Le FLN, l'Algérie et la France
Depuis 1962, l'Algérie est gouvernée par le FLN qui avait déclenché la guerre d'indépendance en 1954. Les dirigeants algériens sont, pour la plupart, d'anciens combattants de cette même guerre d'indépendance qu'ils évoquent souvent comme une source de légitimité pour leur pouvoir. Concernant les relations avec la France, elles sont ponctuées de périodes de tension du fait du passé colonial de ce pays auquel l'Algérie demande des excuses officielles.

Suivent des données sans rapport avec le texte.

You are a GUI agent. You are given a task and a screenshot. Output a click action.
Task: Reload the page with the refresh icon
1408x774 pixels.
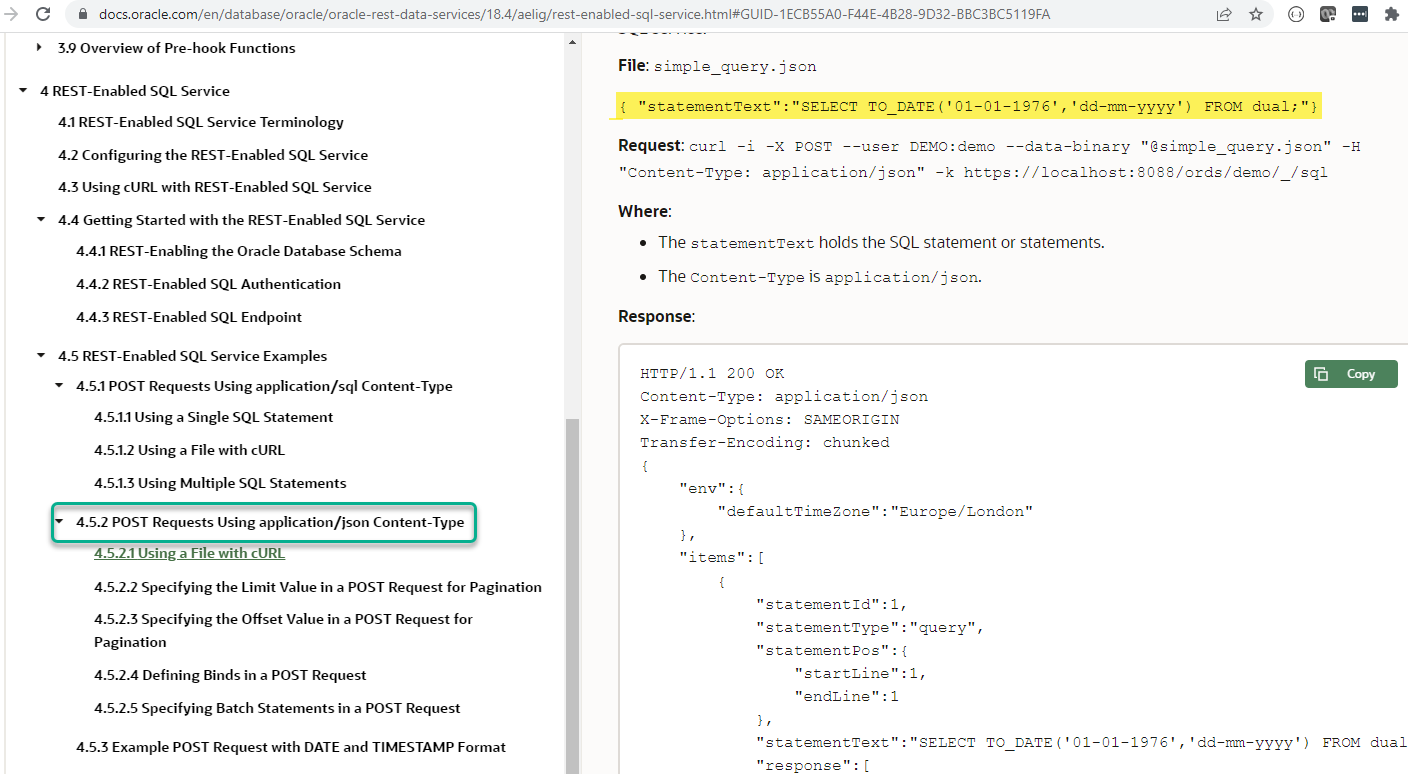pos(43,14)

Cette question de mémoire commune connaît d'ailleurs un certain regain d'intérêt à partir de 2017, époque à laquelle l'actuel président français Emmanuel Macron avait qualifié la colonisation de "crime contre l'humanité". Il mènera même des tentatives de "réconciliation" successivement avec les présidents Abdelaziz Bouteflika et Abdelmadjid Tebboune. Sur le plan interne, le pouvoir algérien entretient un discours ultra-nationaliste avec pour fond de toile la guerre d'indépendance et les actions héroïques des acteurs de celle-ci. Tout comme le Rassemblement National en France, les dirigeants algériens évoquent souvent les crimes de la France coloniale à l'encontre des populations civiles algériennes, tout en passant sous silence les éventuelles erreurs que le FLN aurait pu commettre pendant la guerre.
Conclusion
En conclusion, ni l'extrême-droite représentée par Marine Le Pen, ni les dirigeants algériens n'ont tout à fait raison ou tout à fait tort. La guerre d'Algérie, qui est à l'origine des principales différences entre les deux parties, est à l'image de tous les conflits armés lors desquels rien ne peut être tout blanc ou tout noir, et où il faut nuancer les événements. Le FLN algérien, notamment celui de l'après-indépendance, peut, pour sa part, être placé à l'extrême droite de l'échiquier politique compte tenu de son discours fortement nationaliste qui ne diffère pas vraiment de celui prôné en France par Marine Le Pen et le Rassemblement National.